Im Jahr 2005 entdeckte ich dann das kleine Kloster Antaiji – in der Nachfolge des legendären Zen-Meisters Kodo Sawaki nun von Abt Muho geleitet, geboren als Olaf Nölke in Berlin, dem ersten nichtjapanischen Abt eines Klosters in Japan. Es war auch das erste Kloster das ich besuchte, in dem nicht nur reger Besuch von jungen Menschen aus aller Welt herrscht, sondern in dem Frauen und Männer in völliger Gleichberechtigung praktizieren. Nach mehreren Aufenthalten, auch gemeinsam mit meiner Lebensgefährtin Ayako Mogi, schlugen wir Abt Muho und den Nonnen und Mönchen vor, einen Film zu drehen nicht über, sondern im Alltag des Klosters.Während mehrerer Besuche mit unseren Filmgeräten gewannen wir schliesslich das Vertrauen und das Interesse aller Beteiligten an diesem Projekt. Nun fehlte uns nur noch ein Protagonist, besser eine Protagonistin, die bereit ist, zum ersten Mal einzutreten in ein Zen-Kloster und damit die Erfahrung einer «Anfängerin» nicht nur für sich selbst, sondern auch stellvertretend für den Zuschauer des Films zu machen. In Sabine Timoteo haben wir diese Protagonistin gefunden, nicht als die Schauspielerin, die sich mittlerweile einen Namen gemacht hat, sondern als die Person, die sie ist.

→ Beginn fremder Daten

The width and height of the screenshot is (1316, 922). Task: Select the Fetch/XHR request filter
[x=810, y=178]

Als ich Sabine Timoteo das Angebot machte, zusammen mit einem Filmteam in ein Zen-Kloster zu gehen und sich den dort herrschenden Regeln zu fügen, erzählte ich ihr ausführlich von meinen eigenen Erfahrungen: den Widersprüchen und Zweifeln, den Enttäuschungen und den beim Meditieren bisweilen unerträglich werdenden Schmerzen in Knien, Rücken, Gelenken, im Kopf – überall. Von den Momenten, in denen ich mich fragte: «Warum in aller Welt tust du dir das an? Warum stehst du nicht einfach auf, packst deinen Rucksack, gehst den Berg wieder runter, isst ein feines zartes Steak in einem angenehmen Restaurant und gönnst dir ein gutes Glas Wein? Während die anderen sich weiter stundenlang quälen auf ihrem blöden Sitzkissen vor der leeren Wand – keiner wird dich aufhalten oder dir einen Vorwurf machen…»

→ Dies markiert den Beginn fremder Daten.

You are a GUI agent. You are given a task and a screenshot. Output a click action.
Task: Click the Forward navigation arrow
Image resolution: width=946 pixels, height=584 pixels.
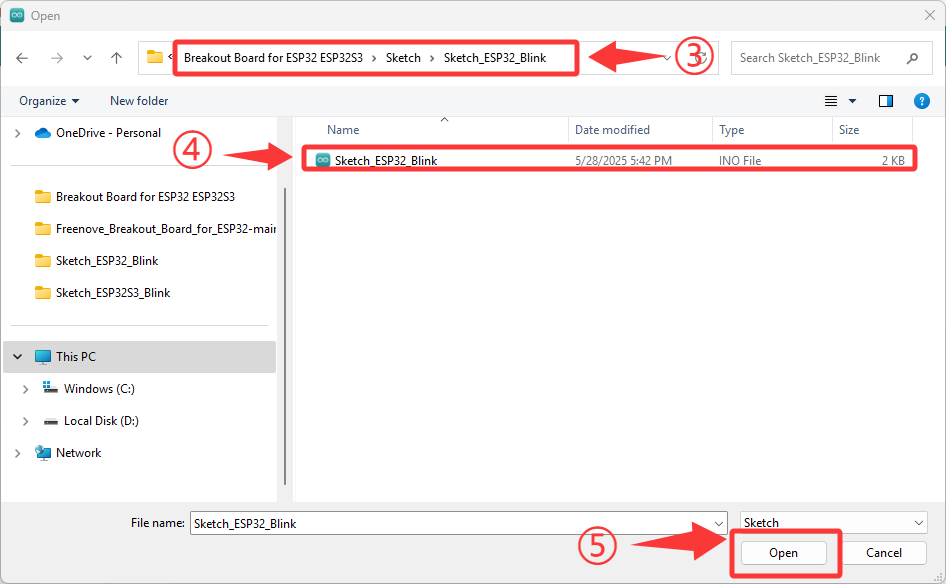57,58
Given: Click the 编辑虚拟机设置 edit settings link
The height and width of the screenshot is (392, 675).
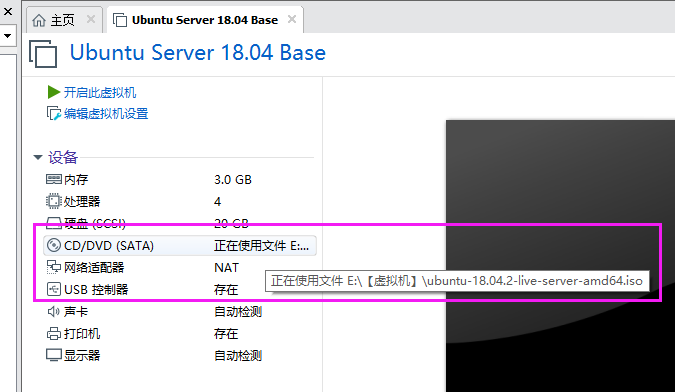Looking at the screenshot, I should coord(106,114).
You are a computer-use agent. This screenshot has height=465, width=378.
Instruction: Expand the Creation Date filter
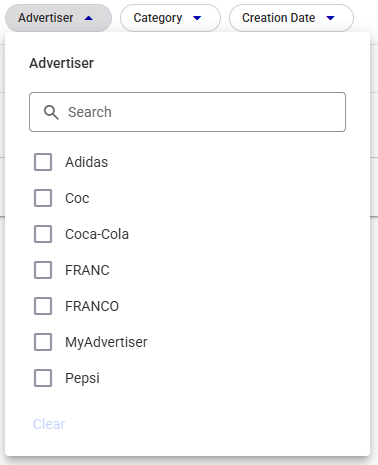click(291, 18)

Anders als die meisten Religionen, kennt die Zen-Schule auch keine tröstlichen Sprüche, keine paradiesischen Vorstellungen weder im Hier und Jetzt noch für ein Jenseits – keinen Gottesbegriff, kein Missionieren. Romantisierende Betrachtung wird als Verwirrung angesehen. Enttäuschung gilt als befreiend.

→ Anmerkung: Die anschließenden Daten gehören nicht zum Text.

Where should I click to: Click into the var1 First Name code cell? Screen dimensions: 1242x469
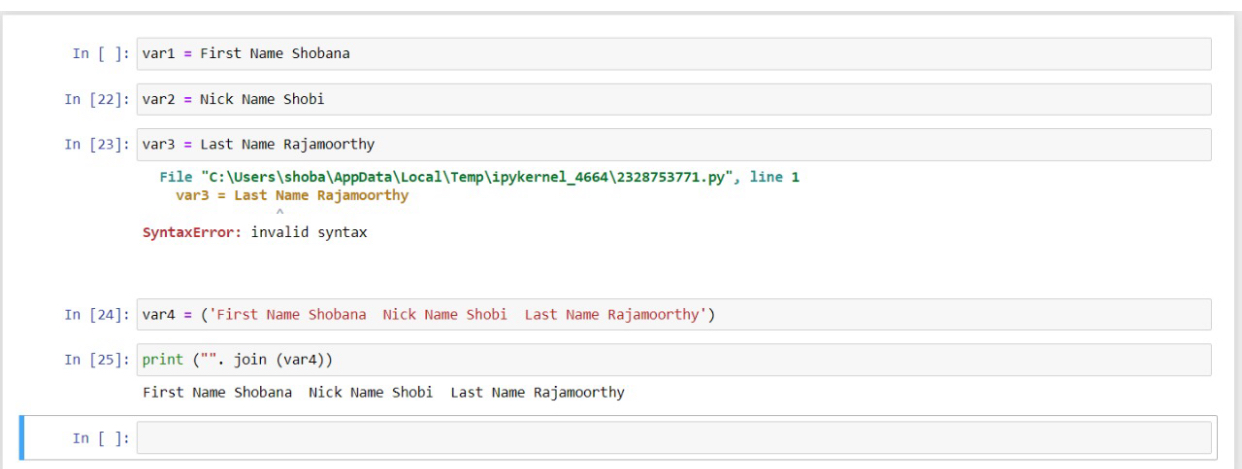tap(673, 54)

Nachdem Sabine meinen Ausführungen zugehört hatte, sagte sie nach einer Weile: «…da bin ich dabei.» Und nach einer Weile: «Worum es geht ist Haltung und Selbstverantwortung, oder?»
„Es gibt Leute,
die betreiben Zen als Fortbildung.
Das ist bloss Schminke.
Zen ist keine Fortbildungsanstalt.
Zen schmeichelt dir nicht,
es putzt dich aber auch nicht runter.